Le autonomie sono una buona cosa ed il federalismo ha serie ragioni, pur se non ci convinsero le macroregioni proposte da un uomo della statura culturale di Gianfranco Miglio e non ci entusiasma Carlo Cattaneo che guardava alla Svizzera, ma conosceva poco la penisola italiana. Tutto può essere , ma a patto che le competenze ed i limiti siano definiti in modo indiscutibile, che lo Stato mantenga un nucleo centrale di potere forte, come una repubblica presidenziale o un cancellierato alla tedesca (una nazione federale) e che le attribuzioni esclusive ed indiscusse dello Stato comprendano, oltre alla giustizia, la difesa e la rappresentanza internazionale degli interessi nazionali, la pubblica istruzione, la sanità, l’ordine pubblico, la polizia e le risorse energetiche, il credito.

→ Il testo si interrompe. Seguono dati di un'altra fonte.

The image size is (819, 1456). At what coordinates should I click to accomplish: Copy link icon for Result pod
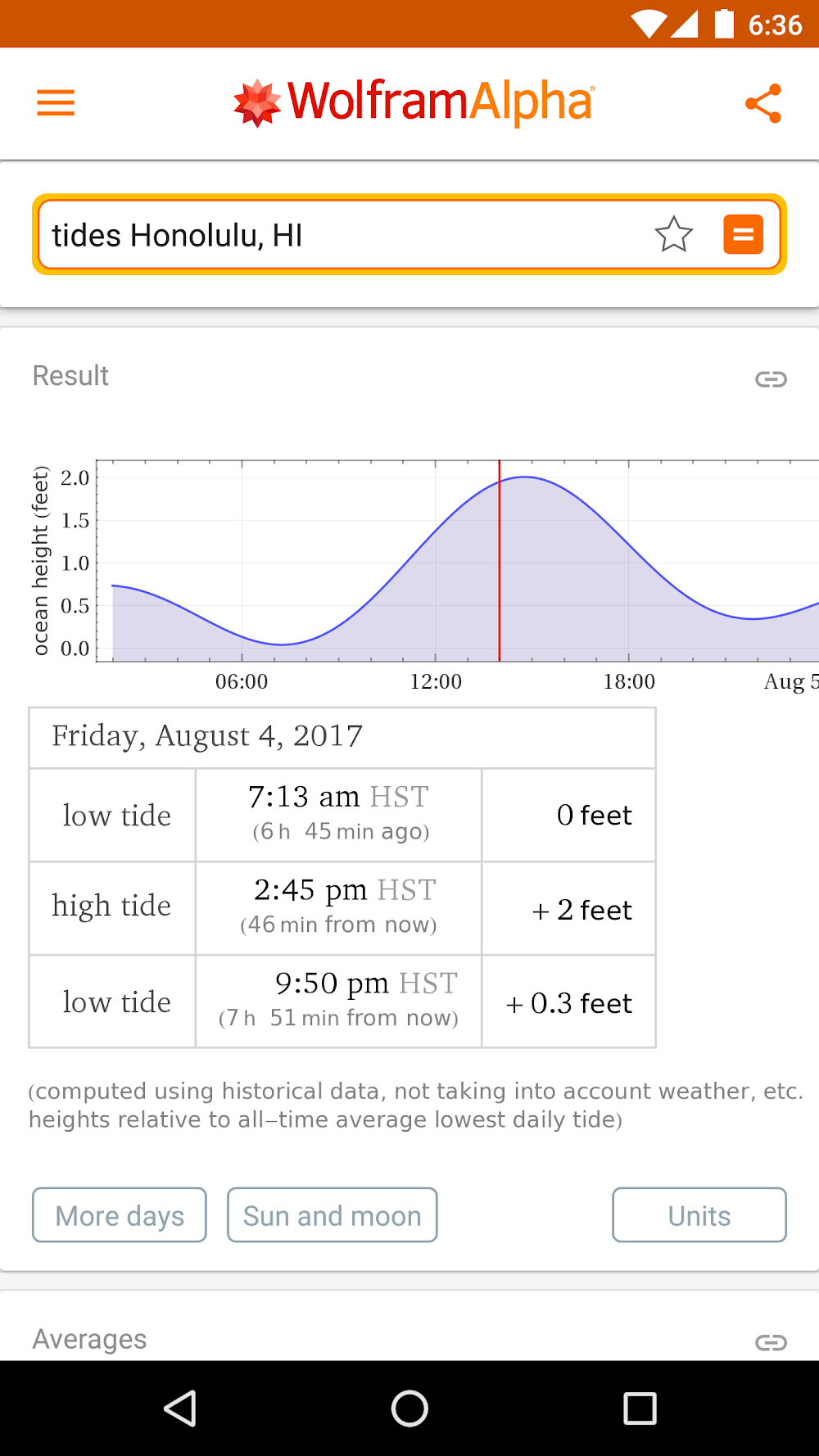tap(771, 379)
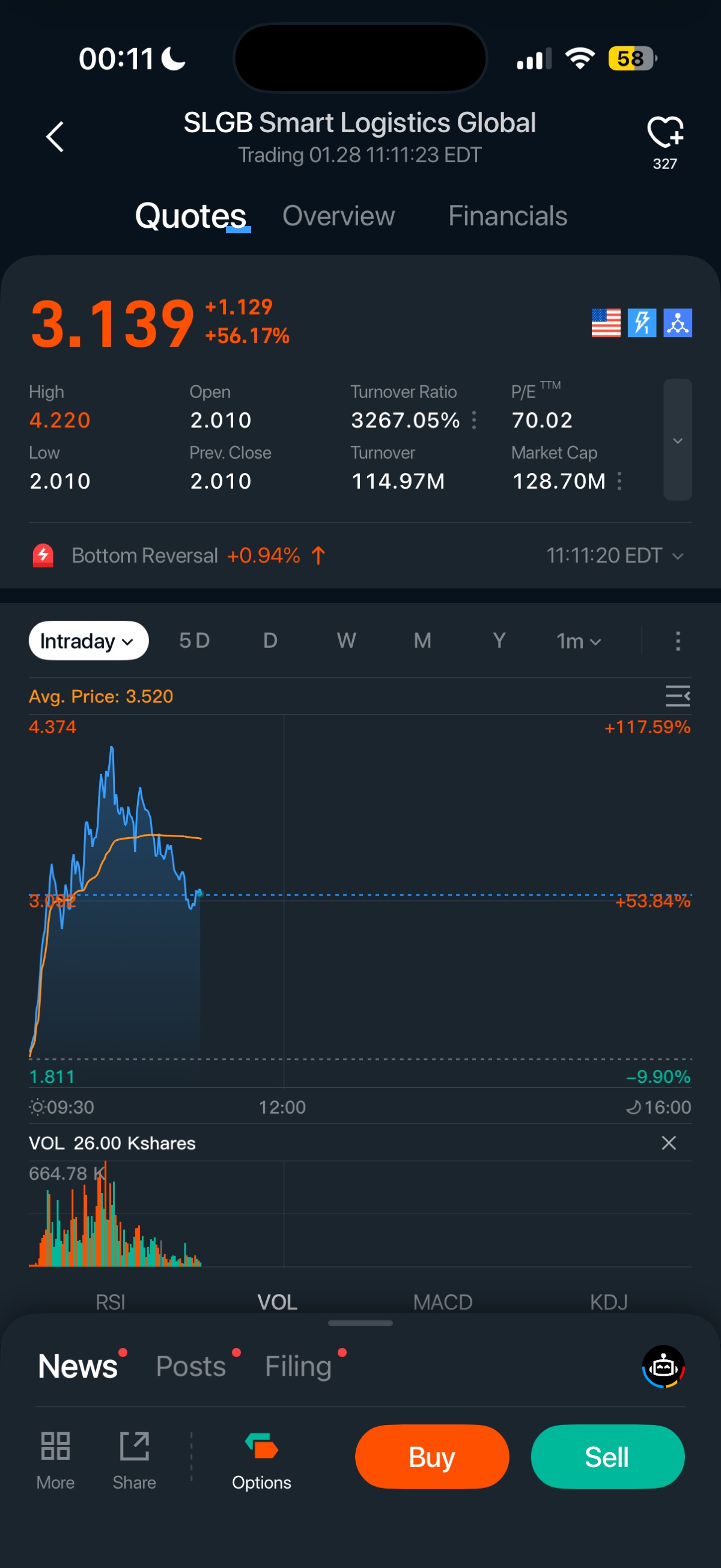Tap the back arrow icon
The width and height of the screenshot is (721, 1568).
tap(55, 136)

In una cornice di questa natura, nessuna preclusione. Fuori di essa, si cade nelle rivendicazioni locali e settoriali, nell’invenzione quotidiana di nuove competenze da strappare con il ricatto, nella perdita della solidarietà tra connazionali e tra concittadini, sino all’egoismo più retrivo, al separatismo, al secessionismo, all’odio tra italiani, al rifiuto stesso dell’appartenenza alla medesima nazione, alla perdita – se ne resta un poco- del ruolo e del senso dello Stato.  L’aggravante è quella della negazione di fatto della conclamata uguaglianza di fronte alla legge di cittadini cui l’appartenenza ad un territorio o ad una vera o supposta minoranza culturale, storica, territoriale o linguistica conferisce speciali diritti alle spalle e contro tutti gli altri. Conosciamo la rincorsa di diversi comuni veneti per diventare friulani o trentini. Non sono certamente mossi dall’amore per l’aquila simbolo di entrambe le regioni, ma dalla speranza di maneggiare più denaro nell’ambito di statuti che, con altrettanto diritto, potrebbero essere richiesti da ognuna delle comunità territoriali che formano parte integrante della Repubblica e, diciamo noi, della nazione italiana.

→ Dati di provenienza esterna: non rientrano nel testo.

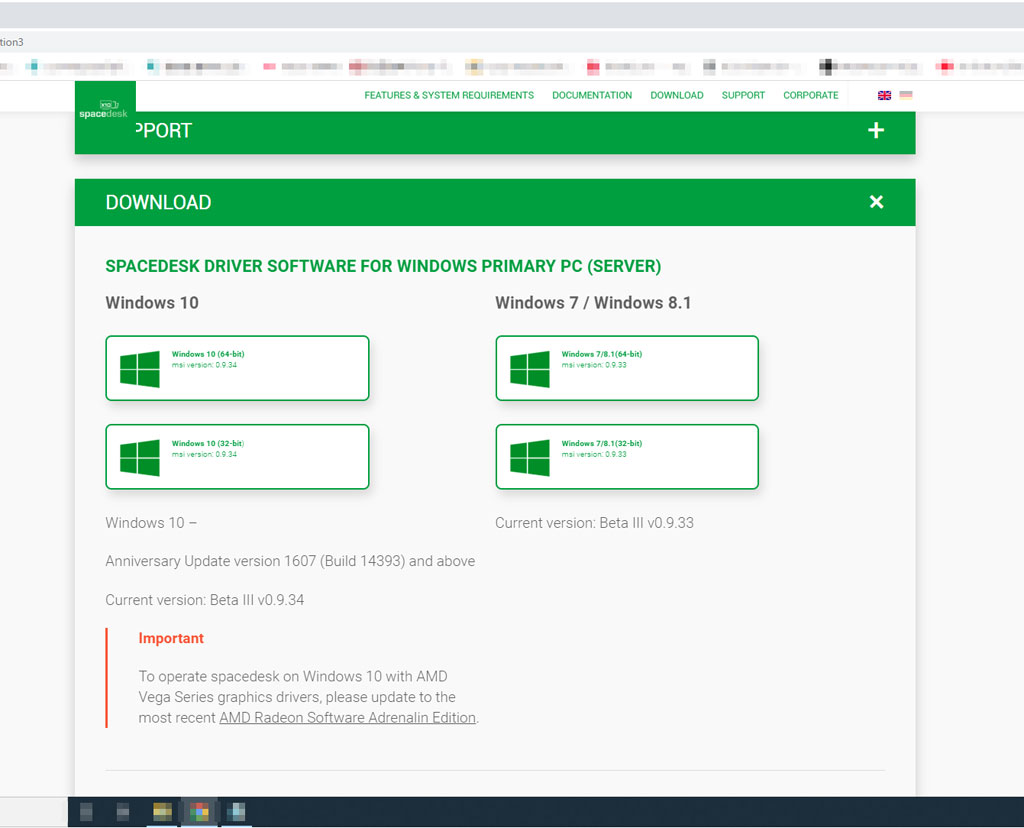Open the Support navigation link
Viewport: 1024px width, 828px height.
(x=743, y=96)
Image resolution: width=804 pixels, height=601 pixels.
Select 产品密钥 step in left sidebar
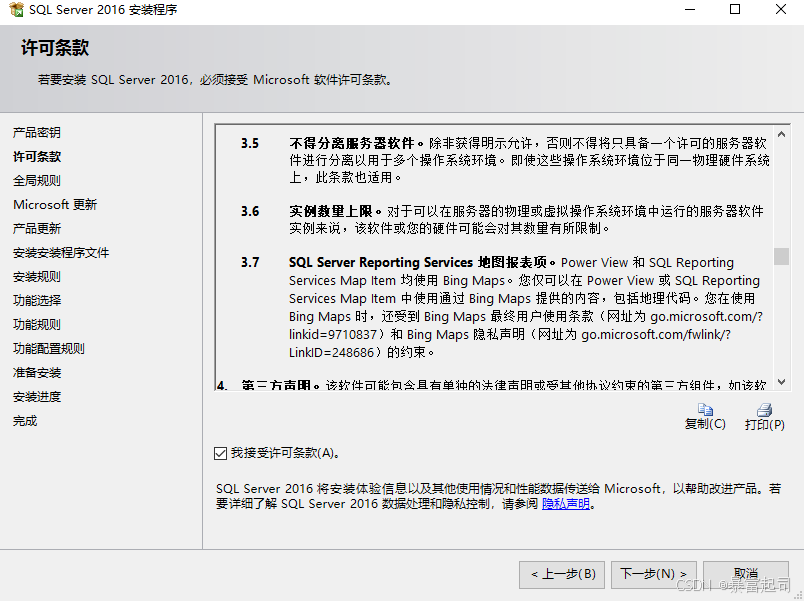click(37, 133)
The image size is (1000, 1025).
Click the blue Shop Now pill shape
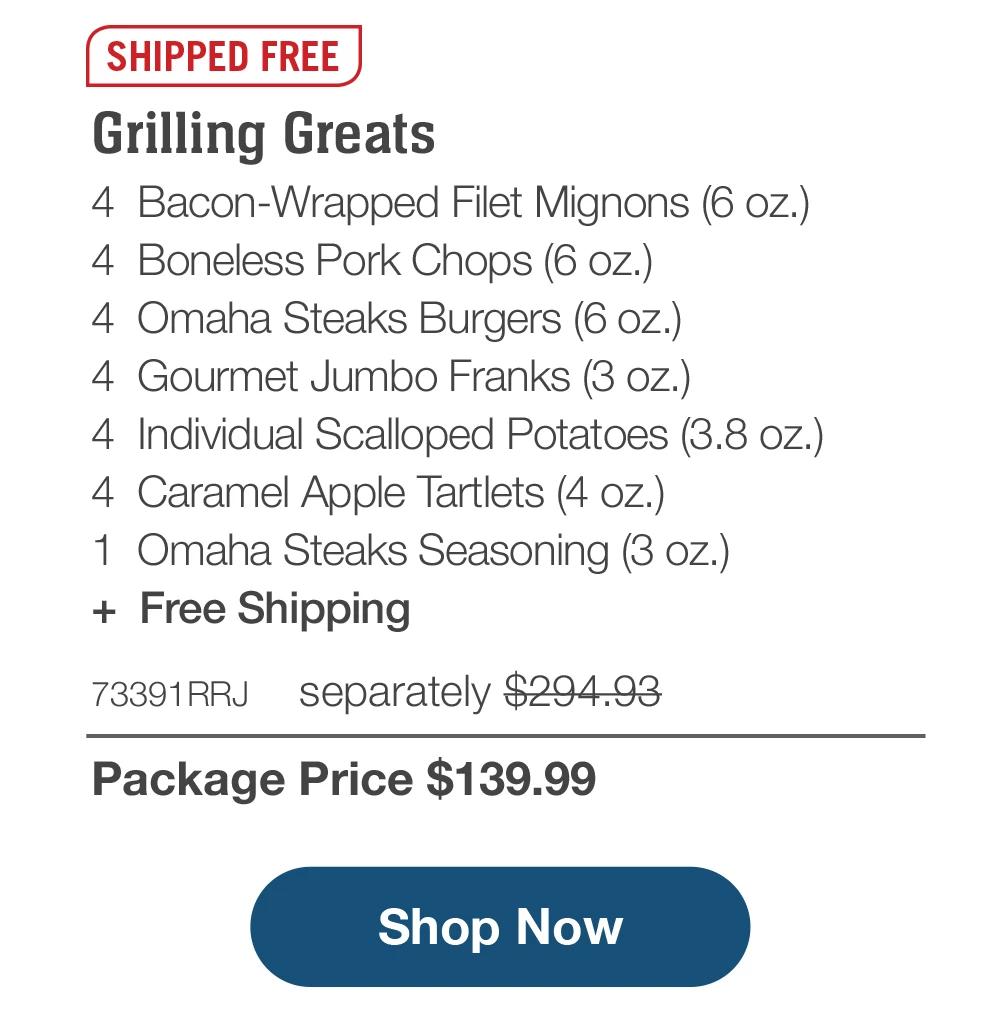(500, 926)
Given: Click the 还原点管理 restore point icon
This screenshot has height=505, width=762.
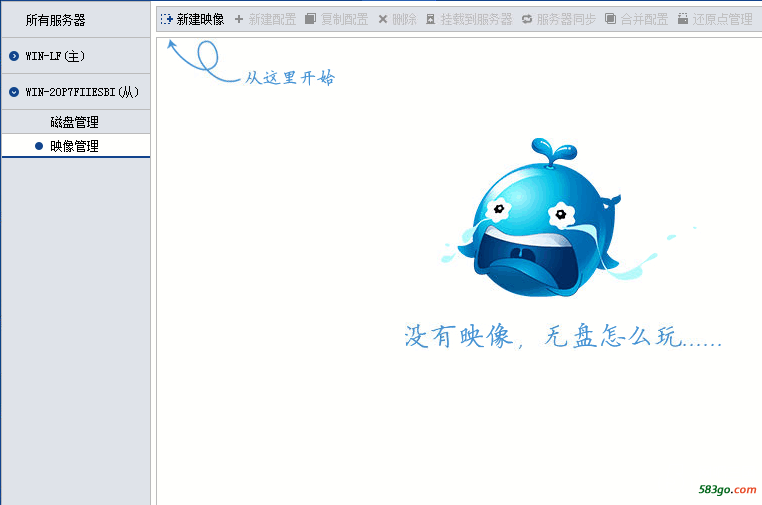Looking at the screenshot, I should coord(683,19).
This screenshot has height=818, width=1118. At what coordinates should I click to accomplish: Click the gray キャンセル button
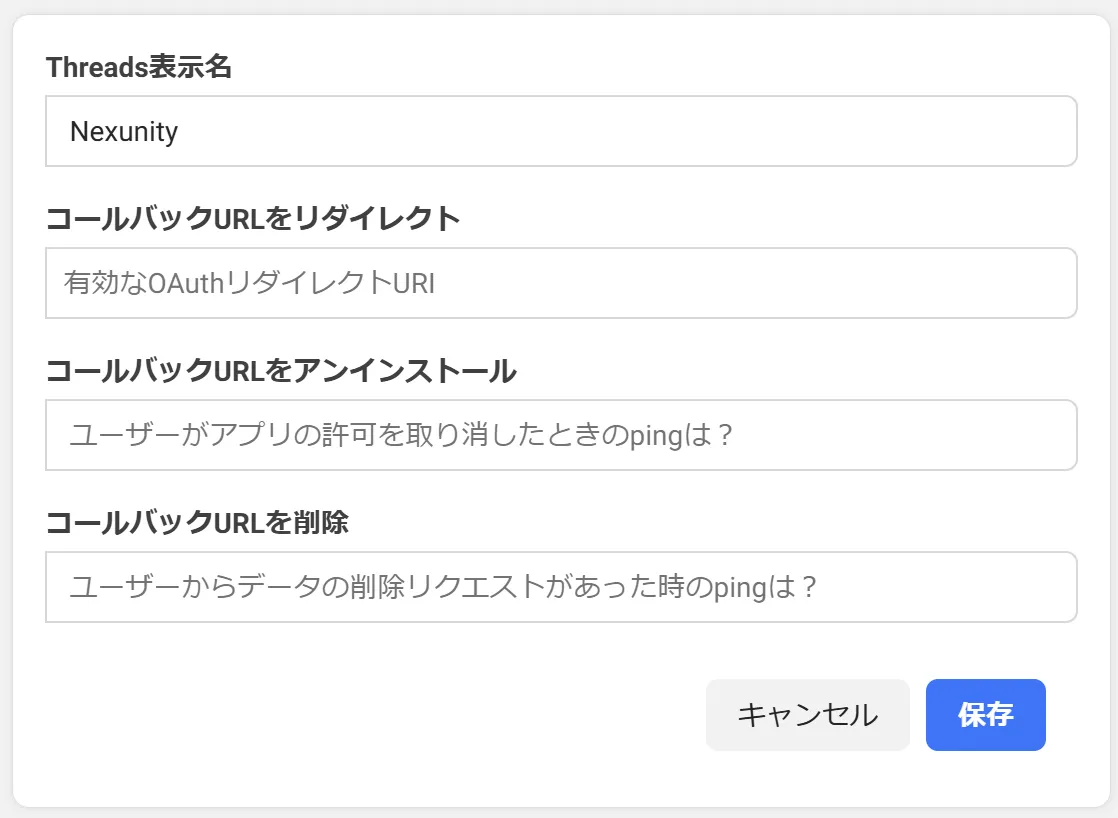(807, 714)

Per questo, il nostro sì all’autonomia fiscale lombarda e veneta è convinto, ma condizionato e soprattutto vincolato all’intransigente difesa dell’unità nazionale e del ruolo dello Stato come suo garante e come estremo baluardo del nostro popolo dinanzi alla potenza schiacciante delle oligarchie economiche, finanziarie e tecnologiche globaliste, nemiche degli Stati nazionali e della coesione delle comunità che li compongono.